#### What the task requires:
The entries below hold a line with "You are a GUI" and a line with "Task: Click the Количество column header". Return those lines and all that lie between them, exactly and only.

#### Records supplied:
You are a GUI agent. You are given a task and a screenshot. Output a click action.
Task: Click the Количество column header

---

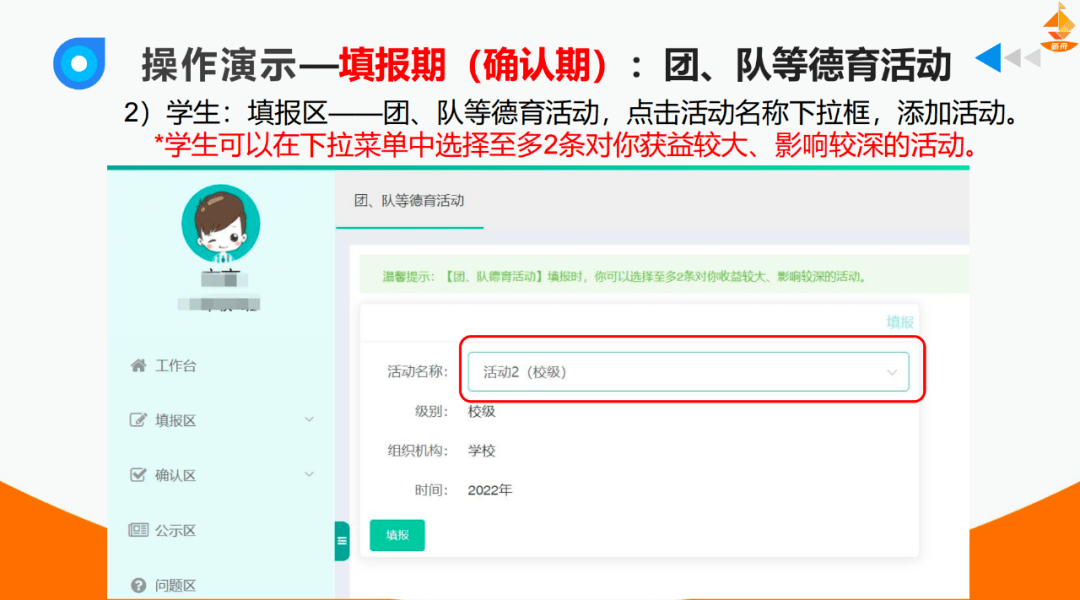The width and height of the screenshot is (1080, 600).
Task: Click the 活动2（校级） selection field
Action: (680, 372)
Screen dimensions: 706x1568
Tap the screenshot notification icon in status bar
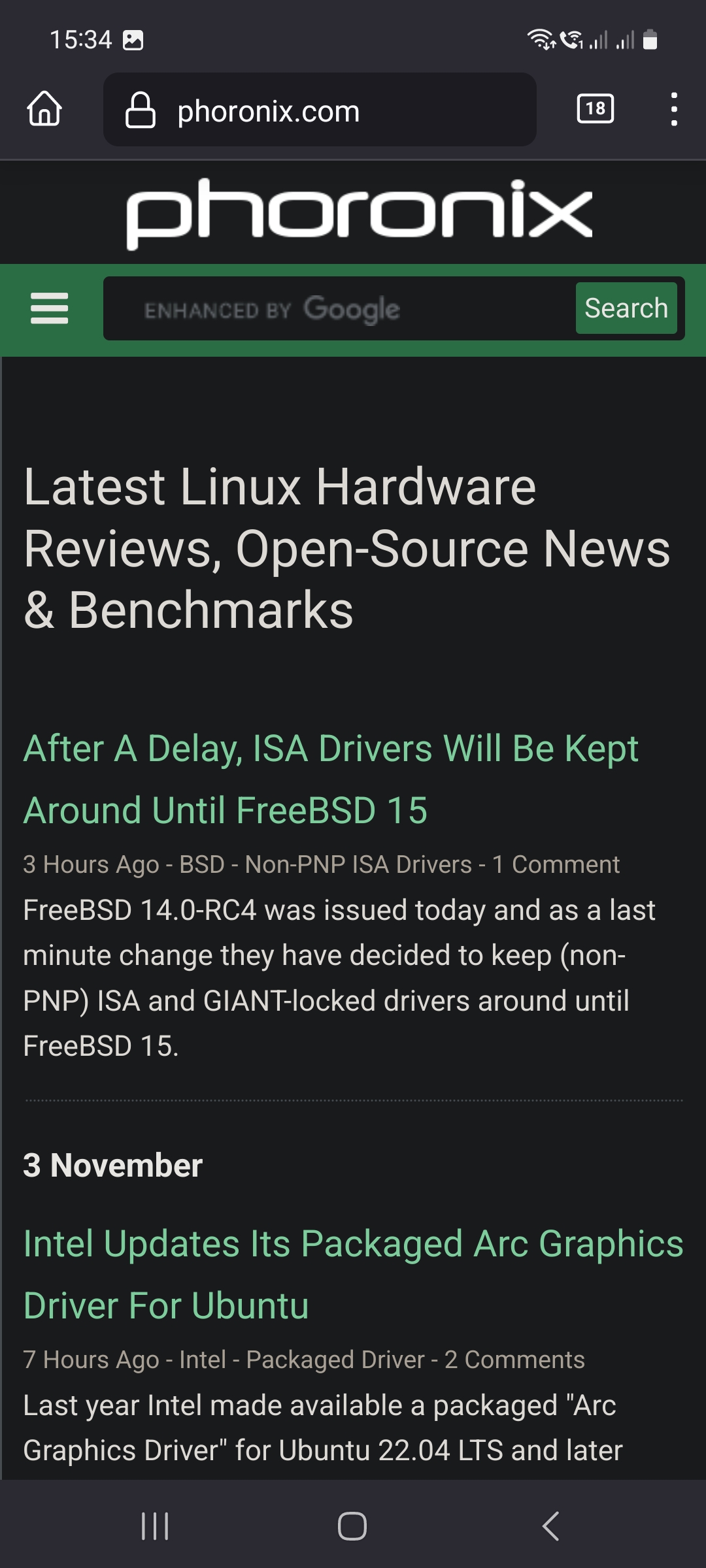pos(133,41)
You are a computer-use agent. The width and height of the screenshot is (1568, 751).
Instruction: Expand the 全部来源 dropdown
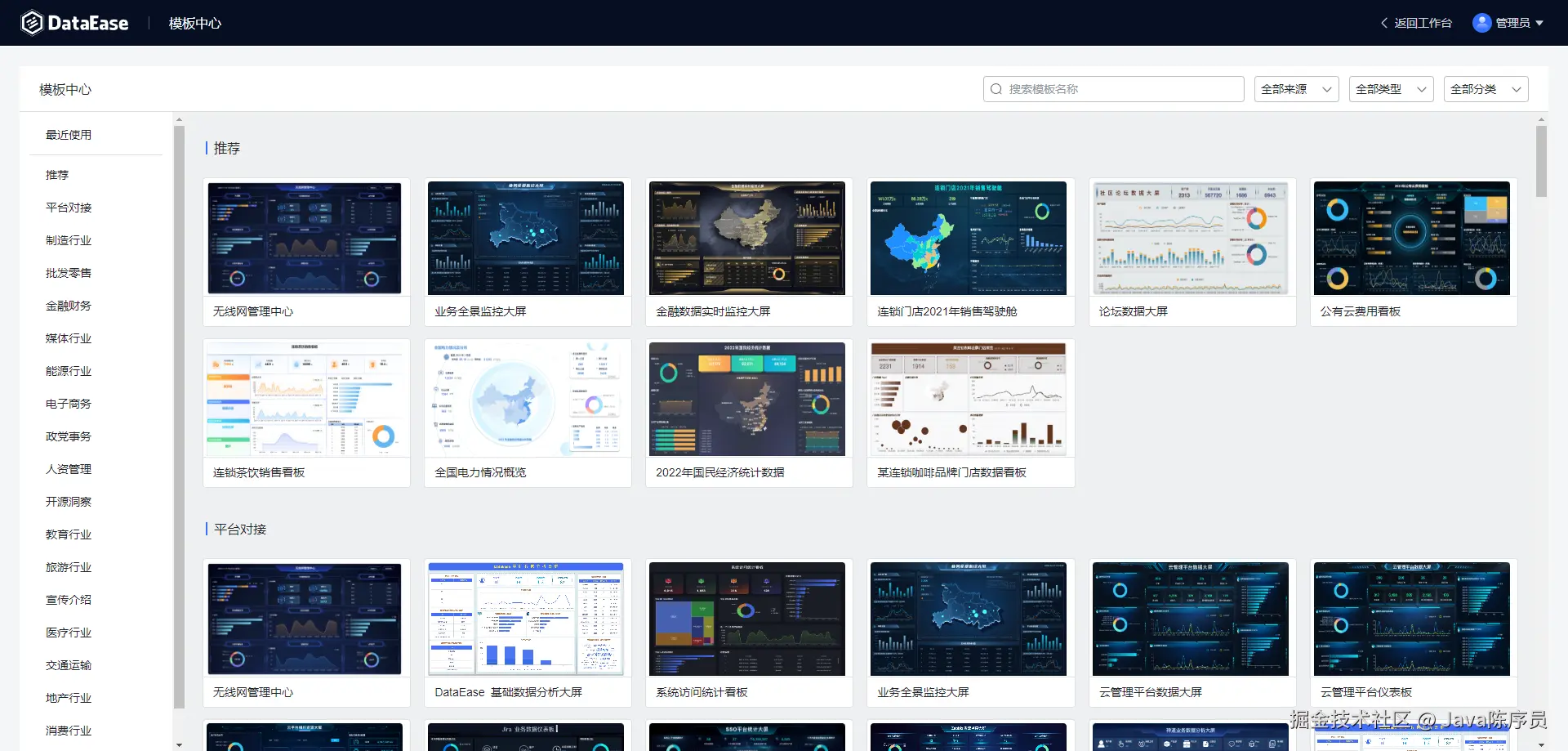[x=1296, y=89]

#### Task answer:
You are a GUI agent. You are given a task and a screenshot. Output a click action.
Task: Click the Количество column header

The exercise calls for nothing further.